Do you take the trouble to read and explore what is being said in Scripture? There are contexts to be investigated, particularly in sections that have clear historical origins, such as Isaiah's utterances for us in this last week of Advent. We need to engage more, so that the word of God comes alive in us. We study the Scriptures but we also pray them, engage in what the monks called lectio divina so that the Holy Spirit may open for us the treasures of the teaching of the Lord Jesus through our Gospels and other writings.

That's what our Great 'O' Antiphons do. They weave poetry, symbols, scripture, and theology all together so that we glimpse the unfolding of belief in the risen presence of Jesus, God who is always with us, the true Emmanuel!

There are two prophecies of Isaiah that link into this 'O' Antiphon. One poetically describes what is to come: 'The Lord himself will give you a sign: the virgin will conceive and give birth to a son and will call him Immanuel' (Is 7.14) Some people have quibbled about what this might actually mean, but we don't use this as a 'proof text', it belongs to the revelation of faith, those times when the obscure, cloudy, utterances of humans are filled with the clear light of the Most High, where in the words of St Luke, 'nothing is impossible for God!

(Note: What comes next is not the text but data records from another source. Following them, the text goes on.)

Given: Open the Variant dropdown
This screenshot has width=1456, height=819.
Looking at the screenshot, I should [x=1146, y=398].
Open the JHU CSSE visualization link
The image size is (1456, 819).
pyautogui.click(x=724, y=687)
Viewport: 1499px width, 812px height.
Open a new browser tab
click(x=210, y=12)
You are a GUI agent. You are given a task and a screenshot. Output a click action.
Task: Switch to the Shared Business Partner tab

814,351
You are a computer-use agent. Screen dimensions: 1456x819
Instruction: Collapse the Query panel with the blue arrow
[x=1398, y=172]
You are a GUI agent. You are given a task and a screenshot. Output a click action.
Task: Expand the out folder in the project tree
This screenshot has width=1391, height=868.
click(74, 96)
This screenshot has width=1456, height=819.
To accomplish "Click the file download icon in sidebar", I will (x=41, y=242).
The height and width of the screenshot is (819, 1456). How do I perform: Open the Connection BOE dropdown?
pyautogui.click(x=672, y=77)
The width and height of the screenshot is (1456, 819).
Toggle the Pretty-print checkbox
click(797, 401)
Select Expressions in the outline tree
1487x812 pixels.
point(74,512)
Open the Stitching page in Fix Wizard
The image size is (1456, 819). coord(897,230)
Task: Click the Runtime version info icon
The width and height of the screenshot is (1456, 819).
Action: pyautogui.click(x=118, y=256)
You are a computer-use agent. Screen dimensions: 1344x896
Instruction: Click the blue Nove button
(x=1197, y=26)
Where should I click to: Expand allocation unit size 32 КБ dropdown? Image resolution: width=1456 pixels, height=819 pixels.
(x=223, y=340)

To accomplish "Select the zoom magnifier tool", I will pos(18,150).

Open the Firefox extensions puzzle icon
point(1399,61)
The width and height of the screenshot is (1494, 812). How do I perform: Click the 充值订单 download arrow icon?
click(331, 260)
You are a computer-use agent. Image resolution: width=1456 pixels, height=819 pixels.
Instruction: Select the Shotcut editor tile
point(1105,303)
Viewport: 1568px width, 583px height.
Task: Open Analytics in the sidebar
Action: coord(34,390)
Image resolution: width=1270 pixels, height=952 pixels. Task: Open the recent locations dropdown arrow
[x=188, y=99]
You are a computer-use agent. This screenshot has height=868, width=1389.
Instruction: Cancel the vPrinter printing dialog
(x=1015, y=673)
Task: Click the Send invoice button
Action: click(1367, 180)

The second passage reveals a context, and the meaning of the name Emmanuel: 'God is with us'. (Is 8.8) Initially this is about trouble with the Assyrians, who are going to terrorise the people of Judah . Isaiah warns in unequivocal terms; 'enemy soldiers will cover Judah like a flood reaching up to your neck', but then gives a signal that all is not lost, far from it: 'But God is with us. He will spread his wings and protect our land'. (Is 8.8) To the enemies he says, 'you will fail because God is with us'.(Is 8.10)

In Isaiah's quotes I find great hope, that from the dawn of time right up to Bethlehem and the nativity of Jesus and beyond to our own day, in times of oppression and of joy, God has been with us, and in the person of Jesus Christ really came to be one of us.

O Emmanuel, be with all peoples, draw them ever closer to your abiding presence that they may find salvation and see the joy of their hope in you fulfilled.